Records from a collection
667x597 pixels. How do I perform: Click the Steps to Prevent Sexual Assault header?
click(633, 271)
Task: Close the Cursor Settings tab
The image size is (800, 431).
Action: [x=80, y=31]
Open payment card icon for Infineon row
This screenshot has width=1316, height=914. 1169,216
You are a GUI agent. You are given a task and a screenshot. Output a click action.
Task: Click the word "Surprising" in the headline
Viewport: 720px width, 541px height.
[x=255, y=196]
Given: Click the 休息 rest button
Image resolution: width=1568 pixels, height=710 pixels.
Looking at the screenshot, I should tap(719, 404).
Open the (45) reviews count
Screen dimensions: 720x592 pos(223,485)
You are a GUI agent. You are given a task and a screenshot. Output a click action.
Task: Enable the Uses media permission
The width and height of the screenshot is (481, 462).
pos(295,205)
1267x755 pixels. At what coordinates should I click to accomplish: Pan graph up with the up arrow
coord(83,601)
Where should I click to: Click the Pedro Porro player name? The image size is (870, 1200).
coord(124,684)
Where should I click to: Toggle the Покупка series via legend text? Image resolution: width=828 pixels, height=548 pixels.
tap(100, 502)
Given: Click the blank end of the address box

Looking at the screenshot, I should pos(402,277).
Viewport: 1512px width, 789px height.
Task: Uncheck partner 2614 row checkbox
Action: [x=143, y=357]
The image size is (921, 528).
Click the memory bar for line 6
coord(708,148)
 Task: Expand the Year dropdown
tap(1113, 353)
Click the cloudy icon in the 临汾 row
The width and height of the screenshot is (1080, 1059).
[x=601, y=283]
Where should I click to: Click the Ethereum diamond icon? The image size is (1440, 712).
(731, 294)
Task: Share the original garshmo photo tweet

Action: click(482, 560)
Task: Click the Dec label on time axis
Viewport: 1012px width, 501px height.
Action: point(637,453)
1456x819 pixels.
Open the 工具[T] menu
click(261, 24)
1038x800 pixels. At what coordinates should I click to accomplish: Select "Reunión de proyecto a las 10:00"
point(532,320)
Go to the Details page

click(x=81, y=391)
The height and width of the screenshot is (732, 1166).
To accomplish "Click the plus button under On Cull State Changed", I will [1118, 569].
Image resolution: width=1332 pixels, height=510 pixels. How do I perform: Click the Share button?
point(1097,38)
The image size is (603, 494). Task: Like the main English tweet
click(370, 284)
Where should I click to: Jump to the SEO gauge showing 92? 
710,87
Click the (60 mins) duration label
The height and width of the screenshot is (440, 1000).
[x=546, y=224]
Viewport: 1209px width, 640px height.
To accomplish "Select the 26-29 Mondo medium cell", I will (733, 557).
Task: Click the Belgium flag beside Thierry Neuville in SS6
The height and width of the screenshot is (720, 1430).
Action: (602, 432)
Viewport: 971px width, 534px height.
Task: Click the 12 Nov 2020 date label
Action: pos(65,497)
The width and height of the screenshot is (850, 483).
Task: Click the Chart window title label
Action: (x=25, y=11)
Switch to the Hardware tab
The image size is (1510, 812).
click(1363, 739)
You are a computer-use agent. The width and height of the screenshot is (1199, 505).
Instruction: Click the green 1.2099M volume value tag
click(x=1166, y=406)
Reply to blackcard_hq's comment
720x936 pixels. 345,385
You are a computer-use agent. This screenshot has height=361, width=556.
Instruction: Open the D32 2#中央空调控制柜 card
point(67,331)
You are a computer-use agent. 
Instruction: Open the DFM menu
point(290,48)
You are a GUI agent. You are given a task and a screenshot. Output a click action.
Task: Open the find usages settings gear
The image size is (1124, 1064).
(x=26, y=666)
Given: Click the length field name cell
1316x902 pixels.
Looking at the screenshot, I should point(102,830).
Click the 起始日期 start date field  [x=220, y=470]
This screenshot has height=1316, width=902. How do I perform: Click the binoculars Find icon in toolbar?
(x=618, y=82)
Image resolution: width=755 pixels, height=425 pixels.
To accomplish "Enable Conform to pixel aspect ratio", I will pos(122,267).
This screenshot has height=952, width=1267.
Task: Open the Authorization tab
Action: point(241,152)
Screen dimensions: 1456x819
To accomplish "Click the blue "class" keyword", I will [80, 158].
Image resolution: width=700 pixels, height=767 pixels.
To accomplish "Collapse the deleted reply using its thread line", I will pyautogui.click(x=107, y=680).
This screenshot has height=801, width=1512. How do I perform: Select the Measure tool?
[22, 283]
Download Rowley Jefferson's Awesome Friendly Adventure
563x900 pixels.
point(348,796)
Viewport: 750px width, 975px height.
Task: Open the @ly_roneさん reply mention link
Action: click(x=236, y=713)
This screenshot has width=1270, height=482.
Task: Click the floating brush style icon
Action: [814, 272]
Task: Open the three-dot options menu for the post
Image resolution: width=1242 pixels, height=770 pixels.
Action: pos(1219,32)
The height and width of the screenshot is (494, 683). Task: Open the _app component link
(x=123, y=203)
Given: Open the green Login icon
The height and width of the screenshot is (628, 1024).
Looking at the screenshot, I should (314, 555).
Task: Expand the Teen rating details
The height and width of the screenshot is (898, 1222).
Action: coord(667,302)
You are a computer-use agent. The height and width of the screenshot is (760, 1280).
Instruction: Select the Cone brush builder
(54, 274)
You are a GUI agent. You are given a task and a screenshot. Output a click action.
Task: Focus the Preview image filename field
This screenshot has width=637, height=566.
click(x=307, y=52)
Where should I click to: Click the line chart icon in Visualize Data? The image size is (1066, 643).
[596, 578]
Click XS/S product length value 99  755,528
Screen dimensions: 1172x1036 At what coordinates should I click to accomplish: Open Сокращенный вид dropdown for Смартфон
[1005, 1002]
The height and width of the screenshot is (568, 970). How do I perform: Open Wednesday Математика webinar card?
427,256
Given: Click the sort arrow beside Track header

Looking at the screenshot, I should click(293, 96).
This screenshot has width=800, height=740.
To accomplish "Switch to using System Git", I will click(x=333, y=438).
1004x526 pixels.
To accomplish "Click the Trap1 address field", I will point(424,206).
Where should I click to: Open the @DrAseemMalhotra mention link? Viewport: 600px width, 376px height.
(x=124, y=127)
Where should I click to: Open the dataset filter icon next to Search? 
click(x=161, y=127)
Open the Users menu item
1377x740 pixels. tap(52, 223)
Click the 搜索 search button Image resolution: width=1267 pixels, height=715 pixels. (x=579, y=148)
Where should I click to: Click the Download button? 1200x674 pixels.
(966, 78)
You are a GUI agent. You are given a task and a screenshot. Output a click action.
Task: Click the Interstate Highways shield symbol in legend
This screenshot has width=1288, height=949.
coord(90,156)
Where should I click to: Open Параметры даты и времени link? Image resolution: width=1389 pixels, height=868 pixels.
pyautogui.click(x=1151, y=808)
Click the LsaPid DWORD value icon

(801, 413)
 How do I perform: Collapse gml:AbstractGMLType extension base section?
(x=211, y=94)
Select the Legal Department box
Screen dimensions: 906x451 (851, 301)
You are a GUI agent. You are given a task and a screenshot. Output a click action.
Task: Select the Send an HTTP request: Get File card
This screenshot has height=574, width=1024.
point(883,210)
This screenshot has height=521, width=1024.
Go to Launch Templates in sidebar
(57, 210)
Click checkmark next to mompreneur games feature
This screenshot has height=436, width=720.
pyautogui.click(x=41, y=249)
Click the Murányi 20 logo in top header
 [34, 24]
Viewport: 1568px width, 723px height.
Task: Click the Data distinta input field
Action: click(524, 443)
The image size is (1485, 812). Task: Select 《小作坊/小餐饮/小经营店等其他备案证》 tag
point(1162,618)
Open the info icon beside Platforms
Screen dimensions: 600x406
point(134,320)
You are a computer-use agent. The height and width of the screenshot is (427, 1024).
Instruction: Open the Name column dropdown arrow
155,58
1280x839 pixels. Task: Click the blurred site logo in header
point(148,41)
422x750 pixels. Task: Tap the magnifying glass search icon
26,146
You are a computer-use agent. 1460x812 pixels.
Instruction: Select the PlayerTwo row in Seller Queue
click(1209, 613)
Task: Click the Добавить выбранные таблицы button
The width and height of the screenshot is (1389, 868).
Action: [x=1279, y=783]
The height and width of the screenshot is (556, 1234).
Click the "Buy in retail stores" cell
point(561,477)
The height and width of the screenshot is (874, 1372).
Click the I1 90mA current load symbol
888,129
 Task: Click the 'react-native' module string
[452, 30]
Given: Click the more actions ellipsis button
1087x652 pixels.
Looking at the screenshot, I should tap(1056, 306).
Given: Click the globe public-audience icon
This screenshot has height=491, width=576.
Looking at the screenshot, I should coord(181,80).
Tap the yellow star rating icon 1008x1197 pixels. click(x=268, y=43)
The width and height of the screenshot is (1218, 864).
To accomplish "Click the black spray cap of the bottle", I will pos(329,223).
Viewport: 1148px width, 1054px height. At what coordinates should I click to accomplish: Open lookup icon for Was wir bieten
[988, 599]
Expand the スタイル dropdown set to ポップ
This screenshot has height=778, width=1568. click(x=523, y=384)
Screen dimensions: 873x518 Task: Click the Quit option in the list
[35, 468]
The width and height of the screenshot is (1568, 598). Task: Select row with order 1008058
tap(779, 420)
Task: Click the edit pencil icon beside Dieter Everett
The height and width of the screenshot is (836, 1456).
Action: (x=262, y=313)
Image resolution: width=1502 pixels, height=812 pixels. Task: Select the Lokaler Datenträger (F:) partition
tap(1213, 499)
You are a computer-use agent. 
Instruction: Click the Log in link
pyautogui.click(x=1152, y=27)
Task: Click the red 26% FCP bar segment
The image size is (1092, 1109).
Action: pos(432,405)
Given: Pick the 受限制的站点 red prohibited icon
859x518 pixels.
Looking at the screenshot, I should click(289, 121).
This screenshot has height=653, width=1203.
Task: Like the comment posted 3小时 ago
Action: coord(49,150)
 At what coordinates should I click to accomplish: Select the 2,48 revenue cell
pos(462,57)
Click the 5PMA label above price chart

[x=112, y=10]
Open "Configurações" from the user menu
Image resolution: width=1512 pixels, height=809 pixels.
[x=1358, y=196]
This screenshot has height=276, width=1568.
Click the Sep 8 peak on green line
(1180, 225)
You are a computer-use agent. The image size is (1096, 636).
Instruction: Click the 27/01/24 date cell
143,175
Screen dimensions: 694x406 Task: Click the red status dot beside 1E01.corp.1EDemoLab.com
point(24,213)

Stated goal: Copy the material from the line with "Click the LsaPid DWORD value icon" up to and including the line with "point(883,210)", switching "Legal Department" to "Finance Department" and leaving everything else unchanged.

Written response:
Click the LsaPid DWORD value icon

(801, 413)
 How do I perform: Collapse gml:AbstractGMLType extension base section?
(x=211, y=94)
Select the Finance Department box
Screen dimensions: 906x451 (851, 301)
You are a GUI agent. You are given a task and a screenshot. Output a click action.
Task: Select the Send an HTTP request: Get File card
This screenshot has height=574, width=1024.
point(883,210)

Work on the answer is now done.